La próxima edición del Mundial de Fútbol en 2026, que se llevará a cabo en Estados Unidos, promete ser un punto de inflexión para el deporte en el país. A tres décadas de la primera Copa del Mundo celebrada en suelo norteamericano, este evento se presenta como una oportunidad sin precedentes para el crecimiento y la consolidación del fútbol. Expertos y exjugadores de renombre coinciden en que un desempeño destacado del equipo nacional podría cambiar drásticamente el paisaje futbolístico estadounidense, elevando su estatus en la escena internacional.
La organización del Mundial no solo representa un evento deportivo, sino un esfuerzo estratégico por aumentar el interés en el fútbol a nivel nacional. Esta edición del torneo coincide con el ascenso de la Major League Soccer (MLS), que en los últimos años ha ganado notoriedad y ha empezado a atraer a destacados futbolistas de todo el mundo. La proyección que ofrece la Copa del Mundo puede ser el catalizador que impulse la liga y fortalezca las estructuras deportivas existentes, esenciales para el desarrollo del deporte en el país.
El legado del Mundial y el rendimiento del Team USA en el torneo son cruciales para capitalizar la atención mediática generada. Alexi Lalas, exdefensa y figura emblemática del fútbol estadounidense, subraya que las expectativas deben ser altas. Según sus palabras, el equipo no puede conformarse con un desempeño mediocre, dado que la infraestructura y el nivel de los futbolistas han mejorado considerablemente en las últimas décadas. Lalas sostiene que un resultado que no supere los octavos de final en 2026 sería visto como un retroceso inaceptable.
Por su parte, el exjugador Stu Holden también plantea ambiciosas metas para la selección, sugiriendo que alcanzar los cuartos de final sería un objetivo necesario, especialmente considerando que este hito solo se ha logrado una vez en los últimos noventa años. La historia del Mundial de 1994 fue clave en el desarrollo de la MLS, que desde su creación ha experimentado un crecimiento exponencial, tanto en asistencia como en popularidad internacional. La llegada de figuras como David Beckham, Thierry Henry y, más recientemente, Lionel Messi, ha elevado el perfil de la liga, atrayendo la atención de nuevos aficionados.
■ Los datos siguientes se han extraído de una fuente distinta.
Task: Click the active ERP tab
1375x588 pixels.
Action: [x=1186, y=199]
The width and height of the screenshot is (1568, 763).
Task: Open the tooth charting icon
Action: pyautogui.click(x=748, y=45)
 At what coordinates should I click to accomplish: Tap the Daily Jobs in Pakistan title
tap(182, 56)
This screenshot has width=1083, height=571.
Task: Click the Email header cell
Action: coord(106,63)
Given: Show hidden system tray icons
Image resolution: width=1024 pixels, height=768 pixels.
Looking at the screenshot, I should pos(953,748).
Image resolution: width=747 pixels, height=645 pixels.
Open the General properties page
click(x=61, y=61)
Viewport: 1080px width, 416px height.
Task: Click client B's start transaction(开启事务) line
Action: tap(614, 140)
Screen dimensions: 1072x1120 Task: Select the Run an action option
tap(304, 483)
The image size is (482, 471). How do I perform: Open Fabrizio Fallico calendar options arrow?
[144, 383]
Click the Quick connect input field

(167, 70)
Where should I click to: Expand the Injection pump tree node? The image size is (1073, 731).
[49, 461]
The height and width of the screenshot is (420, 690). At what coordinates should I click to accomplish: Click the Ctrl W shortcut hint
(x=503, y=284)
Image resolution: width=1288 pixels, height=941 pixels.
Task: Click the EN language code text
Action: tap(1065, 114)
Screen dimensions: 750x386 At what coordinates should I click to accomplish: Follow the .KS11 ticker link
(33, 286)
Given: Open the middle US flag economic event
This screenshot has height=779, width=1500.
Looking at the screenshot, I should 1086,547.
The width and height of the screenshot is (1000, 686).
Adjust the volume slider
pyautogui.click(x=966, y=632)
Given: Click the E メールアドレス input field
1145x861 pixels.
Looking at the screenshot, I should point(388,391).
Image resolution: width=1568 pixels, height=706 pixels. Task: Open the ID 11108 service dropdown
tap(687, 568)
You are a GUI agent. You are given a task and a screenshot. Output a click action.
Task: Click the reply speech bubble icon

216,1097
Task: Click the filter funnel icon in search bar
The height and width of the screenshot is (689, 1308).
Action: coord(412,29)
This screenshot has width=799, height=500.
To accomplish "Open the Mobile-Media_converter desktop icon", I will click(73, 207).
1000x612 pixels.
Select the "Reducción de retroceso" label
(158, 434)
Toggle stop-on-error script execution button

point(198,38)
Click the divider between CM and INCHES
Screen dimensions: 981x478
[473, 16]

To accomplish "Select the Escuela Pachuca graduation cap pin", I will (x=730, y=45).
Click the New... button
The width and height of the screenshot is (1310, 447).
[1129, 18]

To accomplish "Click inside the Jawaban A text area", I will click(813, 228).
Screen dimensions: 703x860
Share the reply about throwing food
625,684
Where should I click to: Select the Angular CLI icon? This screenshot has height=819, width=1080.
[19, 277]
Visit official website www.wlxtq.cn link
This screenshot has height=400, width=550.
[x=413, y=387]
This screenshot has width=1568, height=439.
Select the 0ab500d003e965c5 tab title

En el inicio de este año, la MLS estableció un récord de asistencia, con más de 387.000 espectadores en sus estadios, lo que refleja el creciente interés por el fútbol en el país. Actualmente, el fútbol se posiciona como el tercer deporte más popular en Estados Unidos, superando incluso al béisbol. Bettina Garibaldi, portavoz del comité organizador del Mundial en la región de Nueva York/Nueva Jersey, resalta que cerca de 100 millones de estadounidenses ya muestran interés por el fútbol, con 32 millones siguiendo de cerca al Manchester City, lo que demuestra la expansión del deporte en el país.
El desafío ahora radica en convertir a esos espectadores ocasionales en hinchas comprometidos con equipos locales. Nuria Tarré, directora de marketing del Manchester City y del City Football Group, enfatiza que este es un objetivo clave para el futuro del fútbol en Estados Unidos. Asimismo, el crecimiento del interés se manifiesta en la proyección internacional de futbolistas estadounidenses que compiten en ligas europeas de renombre, como Christian Pulisic y Weston McKennie, quienes son fuentes de inspiración para las nuevas generaciones de futbolistas.
El fútbol femenino también ha alcanzado logros significativos en Estados Unidos, dejando una huella imborrable en la historia del deporte. Momentos icónicos como la celebración de Brandi Chastain tras el título mundial en 1999 son recordados con orgullo. Carli Lloyd, bicampeona mundial, sostiene que el verdadero éxito de un Mundial se mide por su capacidad para inspirar y elevar el deporte a nuevas alturas, lo que añade una dimensión adicional a la importancia de la Copa del Mundo de 2026 para el fútbol en Estados Unidos.